#### Problem to work on
Every line from the one containing "Click the rightmost triangle-mask guard" to the end of the data below should be copied exactly, but pictures should not.

#### Records provided
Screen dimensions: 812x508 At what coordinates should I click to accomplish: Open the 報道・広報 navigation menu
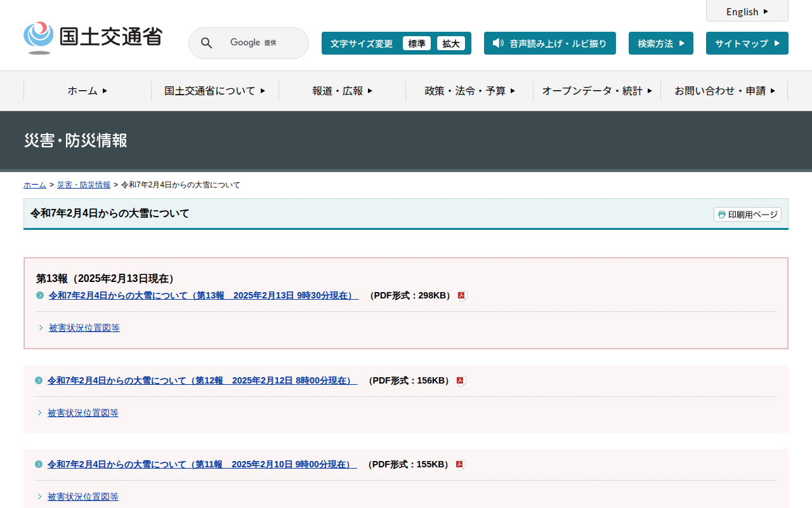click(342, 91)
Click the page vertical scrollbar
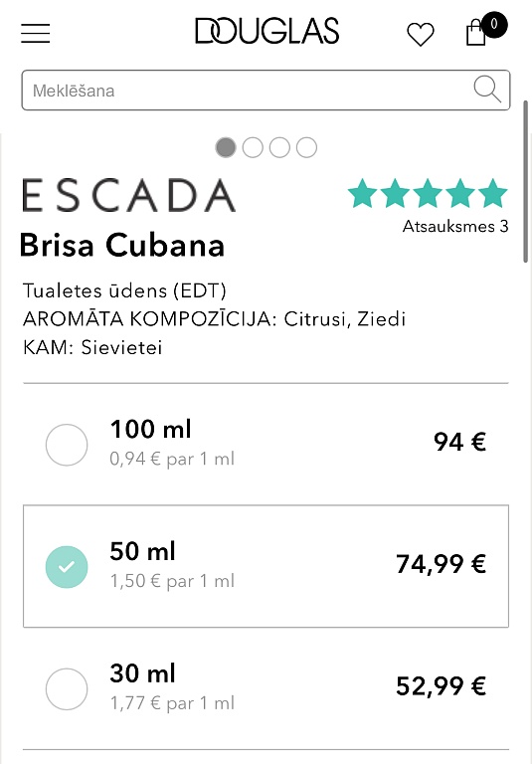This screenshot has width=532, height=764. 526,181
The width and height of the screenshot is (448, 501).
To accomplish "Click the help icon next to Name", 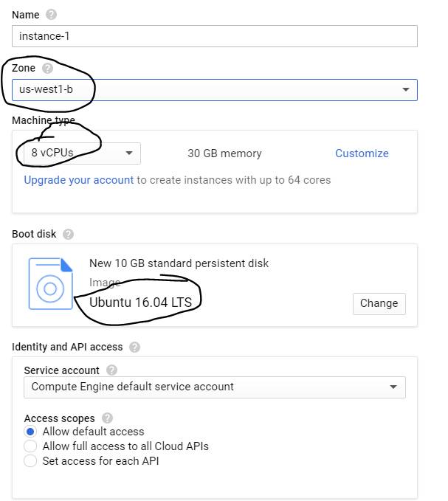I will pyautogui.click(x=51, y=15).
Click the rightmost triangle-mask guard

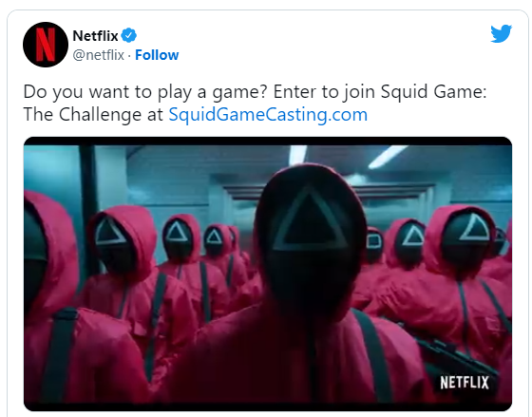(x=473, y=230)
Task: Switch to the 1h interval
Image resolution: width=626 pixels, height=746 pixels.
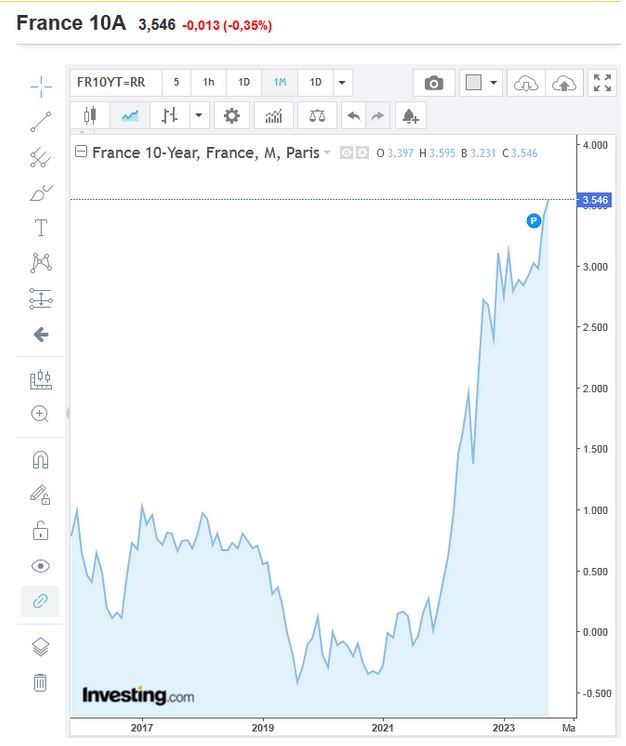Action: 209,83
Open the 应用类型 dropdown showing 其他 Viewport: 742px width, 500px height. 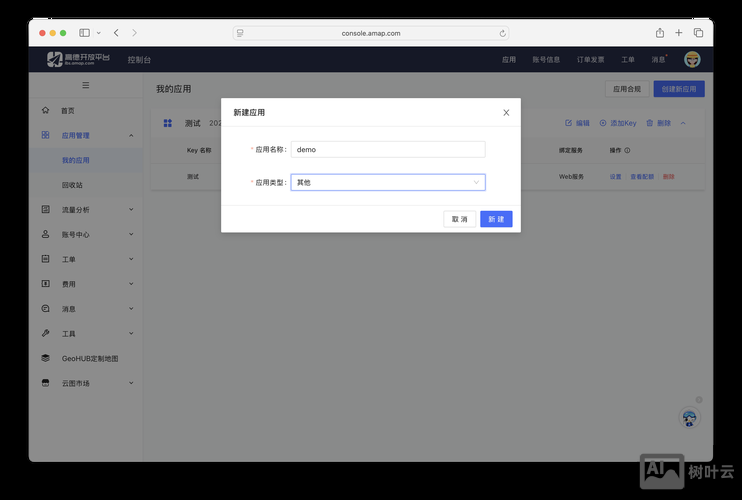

#### Expected output
Click the rightmost triangle-mask guard

(x=473, y=230)
Task: Switch to the 1h interval
Image resolution: width=626 pixels, height=746 pixels.
Action: 209,83
Open the 应用类型 dropdown showing 其他 Viewport: 742px width, 500px height. 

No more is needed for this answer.